The basic facts were not contested. It was said that the first disciplinary meeting was adjourned because A’s representative was neither a colleague nor a trade union representative. She was afforded all fair procedures in line with SI 146/2000 and given copies of all company procedures and the sanction was reasonable in all the circumstances

Findings (verbatim from Rec, save for names)

I find that the employer has acted with undue haste to address the complaint of [B]. They immediately placed [A] on paid administrative leave before it was decided whether she had a case to answer.

I find that [A] was not given the details of the complaint or the name of the person who was making the complaint at the time of the suspension dated August 30th.

I find that suspending someone with pay while it does not convey any guilt however to do so to a senior person in a company may very well have the effect of undermining their position and authority.

The employer’s concern to address [B’s] concerns is commendable but [A] has rights also

I find that there was a conflict of evidence over whether [A] was instructed to reduce [B’s] hours. This matter was not addressed in the investigation.

[A] did give evidence that in a previous case of re-organisation such as the canteen it was discussed with HR first before action was taken. In this case she didn’t and was not able to give any explanation why.

I note that when she advised the MD of the meeting with [B] his immediate reaction was how did she get on and that she had not followed protocol. If [A] had acted unilaterally then the most natural reaction from the MD would been such as ‘you had no authority to do that’ and perhaps to take appropriate action against her for going alone on it, but he didn’t. I note that the investigation did not address this matter either.

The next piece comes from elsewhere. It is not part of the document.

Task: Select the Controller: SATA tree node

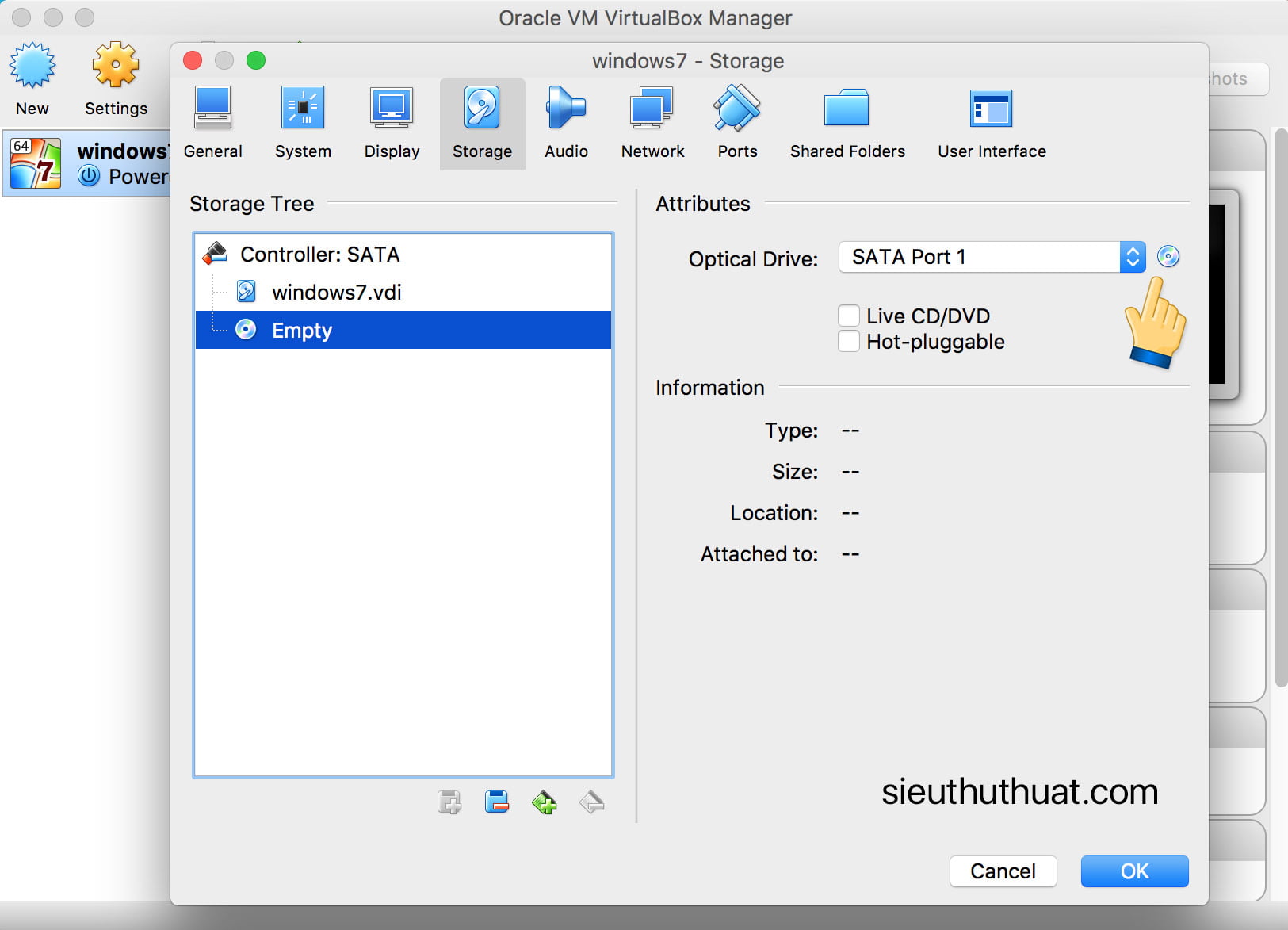Action: coord(319,255)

I note that [B] at a later stage submitted three complaints 1) Being put on reduced hours 2) perception of misconduct 3) Ongoing work related issues

I note that the investigation took on a broader scope than the original harassment charge that led to [A] being put on paid administrative leave.

I note that the employer formed the view that [A’s] actions had Equality implications as well as Health and Safety.

I find the third element of [B’s] complaint referred to an on-going work issue, no evidence was presented that she had ever raised this in the past. Therefore it must be disregarded. The second element referred to a perception of mistreatment. This I find to be a rather vague statement that needed to be substantiated firstly, but it was not.

I find that the first element of the claim referred to harassment. This complaint referred to one incident arising from the reduction of hours. I find that placing an employee on reduced hours can be very traumatic.

I find that [A’s] evidence concerning the reference to pregnancy being an informal comment that was meant to be soft and understanding to be believable.

I find that the investigation failed to address the substantive matter in dispute and chose to widen the scope to take in broader matters on a more subjective basis.

I did not find hat this one incident could be construed as harassment. I did not find that this one incident in itself could amount to an equality-based claim.

I find that the employer acted hastily and only showed concern for one party to this dispute, [B].

I find that the decision to place [A] on paid administrative leave was taken before there were any facts established and whether she had a case to answer. I find that this action has surely undermined her standing in the company. I find this decision to be unfair.

I find the warning issued was totally unjustified on the evidence presented

I find that the bonus issue was not part of the original claim referred to the Commission and should not fe addressed in this recommendation.


I recommend that the warning should be removed and expunged from [A’s] record.

 I recommend that [A] should be paid €5,000 in compensation for the distress caused. This should be paid within six weeks of the date below.